## 所给节选
%% I. 清空环境变量
clear;
clc;
%% II. 导入数据 50:样本数,159:维度
Sample_ori = readmatrix("E:\dfy\heavy_metals\code\HM_dfy\heavymetal.xlsx","Sheet","ori"); %读入数据 %原始数据存放在纯文本文件pz.txt中
load('XSel_CARS.mat');
Sample_pre = XSel_CARS(:,:);
%% 光谱处理
% [m,n] = size(Sample_ori); % m样本数50,n维数 155
% y=Sample_ori(:,1:n-5); %选择1到n-1个样本为y
% % Sample = DWT(y);
% % Sample = SMOOTH(y);
% % Sample = snv(y);
% % y_m=mean(y); %1*254
% % Sample=msc(y,y_m); %多元散射校正
% % Sample = savgol(y,7,3,1);
% ttt = Sample_ori(:,159);
% Sample = dosc(y,ttt,2,0.1);
%% 训练集与测试集的划分
[m,n] = size(Sample_ori); % 数据的大小相等
ratio = 2/3; % 训练数据比例
m_train = round(m*ratio); % 训练数据行数
P_train = Sample_pre(1:m_train,1:19)'; % 训练集和测试集的样本
P_test = Sample_pre(m_train+1:m,1:19)';
T_train = Sample_ori(1:m_train,155)'; % 训练集和测试集的样本标签
T_test = Sample_ori(m_train+1:m,155)';
%% ELM创建/训练
[IW,B,LW,TF,TYPE] = elmtrain(P_train,T_train,80,'sig',0);%训练集样本数的1/3左右时效果最佳
%% ELM仿真测试
T_sim_1 = elmpredict(P_train,IW,B,LW,TF,TYPE);
T_sim_2 = elmpredict(P_test,IW,B,LW,TF,TYPE);
%% 结果对比
result_1 = [T_train' T_sim_1'];
result_2 = [T_test' T_sim_2'];
% 训练集均方误差
E =mse(T_sim_1-T_train);
% 训练集决定系数
N = length(T_train);
R2=(N*sum(T_sim_1.*T_train)-sum(T_sim_1)*sum(T_train))^2/((N*sum((T_sim_1).^2)-(sum(T_sim_1))^2)*(N*sum((T_train).^2)-(sum(T_train))^2));
% 预测集均方误差
E1 =mse(T_sim_2-T_test);
% 预测集决定系数
N1=length(T_test);
R21=(N*sum(T_sim_2.*T_test)-sum(T_sim_2)*sum(T_test))^2/((N*sum((T_sim_2).^2)-(sum(T_sim_2))^2)*(N*sum((T_test).^2)-(sum(T_test))^2));
%% 绘图
figure(1)

## 部分材料
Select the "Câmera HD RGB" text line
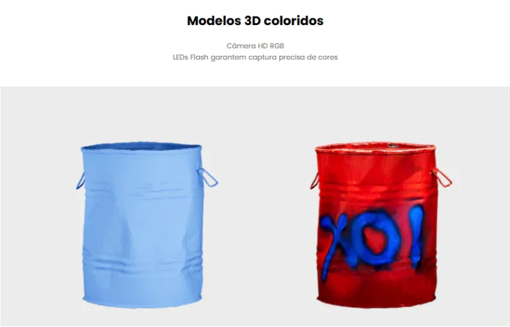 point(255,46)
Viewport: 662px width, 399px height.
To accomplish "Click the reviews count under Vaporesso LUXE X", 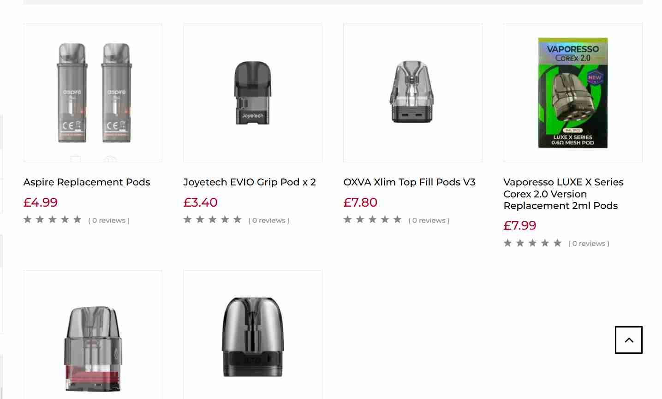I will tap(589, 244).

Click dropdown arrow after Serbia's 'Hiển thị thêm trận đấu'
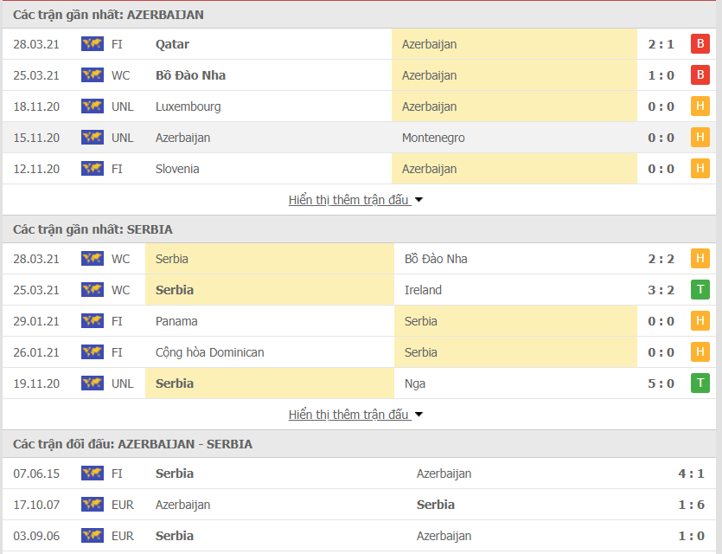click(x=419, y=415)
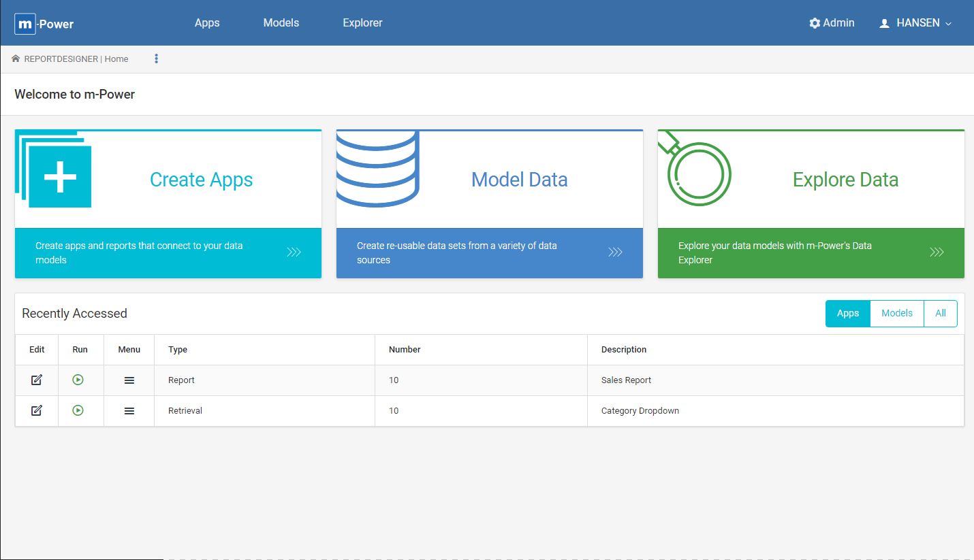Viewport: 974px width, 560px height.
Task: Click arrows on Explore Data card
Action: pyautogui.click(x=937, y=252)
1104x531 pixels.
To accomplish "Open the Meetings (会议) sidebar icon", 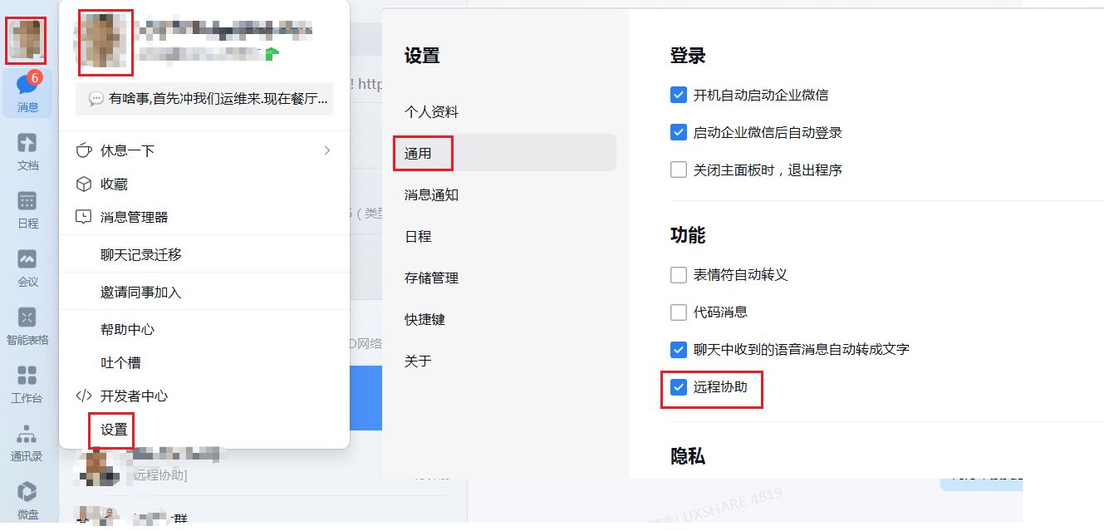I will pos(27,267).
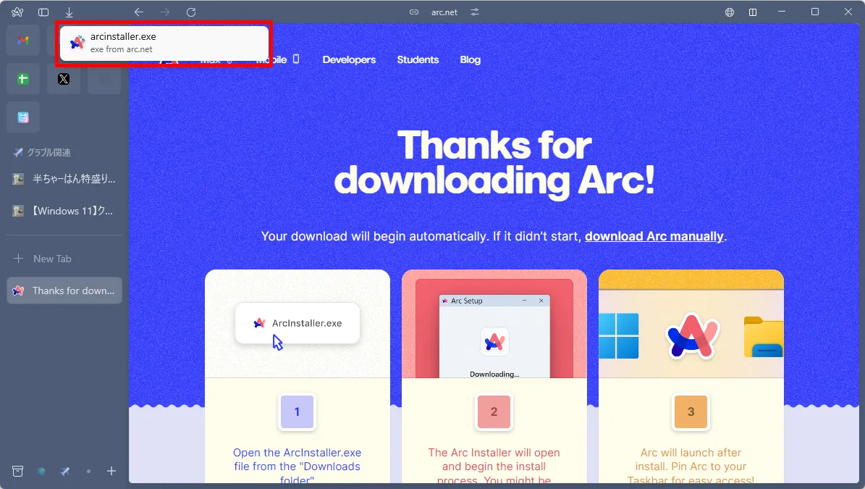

## 给定任务 1
这段极限学习机回归代码把训练数据的比例设为多少？
## 给定任务 2
从“figure(1)”之后续写这段极限学习机回归代码。

## 任务输出 1
训练数据比例设为2/3。

## 任务输出 2
plot(1:N,T_train,'r-*',1:N,T_sim_1,'b:o');
axis([1,40,0.,300.0]);
grid on
legend('真实值','预测值')
xlabel('样本编号')
ylabel('样本划分')
string = {'训练集样本含量预测结果对比(ELM)';['(mse = ' num2str(E) ' R^2 = ' num2str(R2) ')']};
title(string)
figure(2)
plot(1:N1,T_test,'r-*',1:N1,T_sim_2,'b:o');
axis([1,20,0.,300.0]);
grid on
legend('真实值','预测值')
xlabel('样本编号')
ylabel('样本划分')
string = {'测试集样本含量预测结果对比(ELM)';['(mse= ' num2str(E1) ' R^2 = ' num2str(R21) ')']};
title(string)